# Collection entries
※

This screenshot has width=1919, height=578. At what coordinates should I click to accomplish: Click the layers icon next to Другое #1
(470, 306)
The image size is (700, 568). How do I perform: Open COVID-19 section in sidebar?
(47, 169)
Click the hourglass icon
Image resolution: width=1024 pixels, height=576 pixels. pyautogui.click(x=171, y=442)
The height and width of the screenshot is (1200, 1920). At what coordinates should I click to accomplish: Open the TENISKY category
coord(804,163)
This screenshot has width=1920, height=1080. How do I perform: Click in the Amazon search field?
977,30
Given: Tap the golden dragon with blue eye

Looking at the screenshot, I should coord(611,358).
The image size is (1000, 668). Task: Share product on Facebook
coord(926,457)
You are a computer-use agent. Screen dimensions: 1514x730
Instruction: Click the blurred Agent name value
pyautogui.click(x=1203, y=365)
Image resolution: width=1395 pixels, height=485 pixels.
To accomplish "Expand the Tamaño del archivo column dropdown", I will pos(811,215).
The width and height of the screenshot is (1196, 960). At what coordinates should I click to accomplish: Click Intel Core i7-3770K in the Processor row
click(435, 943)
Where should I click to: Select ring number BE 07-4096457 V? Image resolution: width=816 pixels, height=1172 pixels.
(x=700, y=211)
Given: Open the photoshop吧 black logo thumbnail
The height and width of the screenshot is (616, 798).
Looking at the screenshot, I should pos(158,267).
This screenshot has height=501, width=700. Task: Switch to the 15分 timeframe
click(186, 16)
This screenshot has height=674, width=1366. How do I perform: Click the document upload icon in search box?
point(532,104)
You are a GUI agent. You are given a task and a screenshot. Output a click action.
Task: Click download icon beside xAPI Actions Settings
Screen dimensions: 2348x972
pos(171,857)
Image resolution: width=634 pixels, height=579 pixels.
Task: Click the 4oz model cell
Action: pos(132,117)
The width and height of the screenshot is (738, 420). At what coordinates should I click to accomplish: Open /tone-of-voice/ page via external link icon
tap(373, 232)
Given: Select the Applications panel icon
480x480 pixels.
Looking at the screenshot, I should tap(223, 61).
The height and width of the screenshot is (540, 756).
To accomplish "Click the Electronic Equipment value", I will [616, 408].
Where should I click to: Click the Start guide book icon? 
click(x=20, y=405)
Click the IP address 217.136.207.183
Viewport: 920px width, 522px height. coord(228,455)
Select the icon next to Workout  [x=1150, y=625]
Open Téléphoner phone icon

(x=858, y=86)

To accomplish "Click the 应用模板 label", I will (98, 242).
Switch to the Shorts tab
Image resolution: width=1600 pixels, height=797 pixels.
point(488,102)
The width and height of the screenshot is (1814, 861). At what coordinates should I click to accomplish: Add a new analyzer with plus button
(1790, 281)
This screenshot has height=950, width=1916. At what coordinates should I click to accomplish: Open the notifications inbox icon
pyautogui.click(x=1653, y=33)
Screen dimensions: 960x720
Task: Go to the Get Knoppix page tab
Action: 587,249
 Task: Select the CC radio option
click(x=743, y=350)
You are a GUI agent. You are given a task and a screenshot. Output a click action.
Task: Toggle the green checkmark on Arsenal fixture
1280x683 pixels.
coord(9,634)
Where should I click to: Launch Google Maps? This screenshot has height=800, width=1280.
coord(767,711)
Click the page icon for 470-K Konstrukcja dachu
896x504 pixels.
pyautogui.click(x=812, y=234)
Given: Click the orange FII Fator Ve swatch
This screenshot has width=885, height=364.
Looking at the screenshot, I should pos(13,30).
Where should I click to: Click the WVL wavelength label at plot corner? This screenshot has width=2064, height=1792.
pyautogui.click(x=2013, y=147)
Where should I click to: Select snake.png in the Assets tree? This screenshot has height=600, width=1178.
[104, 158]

※

# TASK OBJECTIVE
Copy out every line of the listing above word for word.

# CORRECT RESPONSE
This screenshot has width=1919, height=578. At what coordinates should I click to accomplish: Click the layers icon next to Другое #1
(470, 306)
The image size is (700, 568). How do I perform: Open COVID-19 section in sidebar?
(47, 169)
Click the hourglass icon
Image resolution: width=1024 pixels, height=576 pixels. pyautogui.click(x=171, y=442)
The height and width of the screenshot is (1200, 1920). At what coordinates should I click to accomplish: Open the TENISKY category
coord(804,163)
This screenshot has width=1920, height=1080. How do I perform: Click in the Amazon search field?
977,30
Given: Tap the golden dragon with blue eye

Looking at the screenshot, I should coord(611,358).
The image size is (1000, 668). Task: Share product on Facebook
coord(926,457)
You are a computer-use agent. Screen dimensions: 1514x730
Instruction: Click the blurred Agent name value
pyautogui.click(x=1203, y=365)
Image resolution: width=1395 pixels, height=485 pixels.
To accomplish "Expand the Tamaño del archivo column dropdown", I will pos(811,215).
The width and height of the screenshot is (1196, 960). At what coordinates should I click to accomplish: Click Intel Core i7-3770K in the Processor row
click(435, 943)
Where should I click to: Select ring number BE 07-4096457 V? Image resolution: width=816 pixels, height=1172 pixels.
(x=700, y=211)
Given: Open the photoshop吧 black logo thumbnail
The height and width of the screenshot is (616, 798).
Looking at the screenshot, I should pos(158,267).
This screenshot has height=501, width=700. Task: Switch to the 15分 timeframe
click(186, 16)
This screenshot has height=674, width=1366. How do I perform: Click the document upload icon in search box?
point(532,104)
You are a GUI agent. You are given a task and a screenshot. Output a click action.
Task: Click download icon beside xAPI Actions Settings
Screen dimensions: 2348x972
pos(171,857)
Image resolution: width=634 pixels, height=579 pixels.
Task: Click the 4oz model cell
Action: pos(132,117)
The width and height of the screenshot is (738, 420). At what coordinates should I click to accomplish: Open /tone-of-voice/ page via external link icon
tap(373, 232)
Given: Select the Applications panel icon
480x480 pixels.
Looking at the screenshot, I should tap(223, 61).
The height and width of the screenshot is (540, 756).
To accomplish "Click the Electronic Equipment value", I will [616, 408].
Where should I click to: Click the Start guide book icon? 
click(x=20, y=405)
Click the IP address 217.136.207.183
Viewport: 920px width, 522px height. coord(228,455)
Select the icon next to Workout  [x=1150, y=625]
Open Téléphoner phone icon

(x=858, y=86)

To accomplish "Click the 应用模板 label", I will (98, 242).
Switch to the Shorts tab
Image resolution: width=1600 pixels, height=797 pixels.
point(488,102)
The width and height of the screenshot is (1814, 861). At what coordinates should I click to accomplish: Add a new analyzer with plus button
(1790, 281)
This screenshot has height=950, width=1916. At what coordinates should I click to accomplish: Open the notifications inbox icon
pyautogui.click(x=1653, y=33)
Screen dimensions: 960x720
Task: Go to the Get Knoppix page tab
Action: 587,249
 Task: Select the CC radio option
click(x=743, y=350)
You are a GUI agent. You are given a task and a screenshot. Output a click action.
Task: Toggle the green checkmark on Arsenal fixture
1280x683 pixels.
coord(9,634)
Where should I click to: Launch Google Maps? This screenshot has height=800, width=1280.
coord(767,711)
Click the page icon for 470-K Konstrukcja dachu
896x504 pixels.
pyautogui.click(x=812, y=234)
Given: Click the orange FII Fator Ve swatch
This screenshot has width=885, height=364.
Looking at the screenshot, I should pos(13,30).
Where should I click to: Click the WVL wavelength label at plot corner? This screenshot has width=2064, height=1792.
pyautogui.click(x=2013, y=147)
Where should I click to: Select snake.png in the Assets tree? This screenshot has height=600, width=1178.
[104, 158]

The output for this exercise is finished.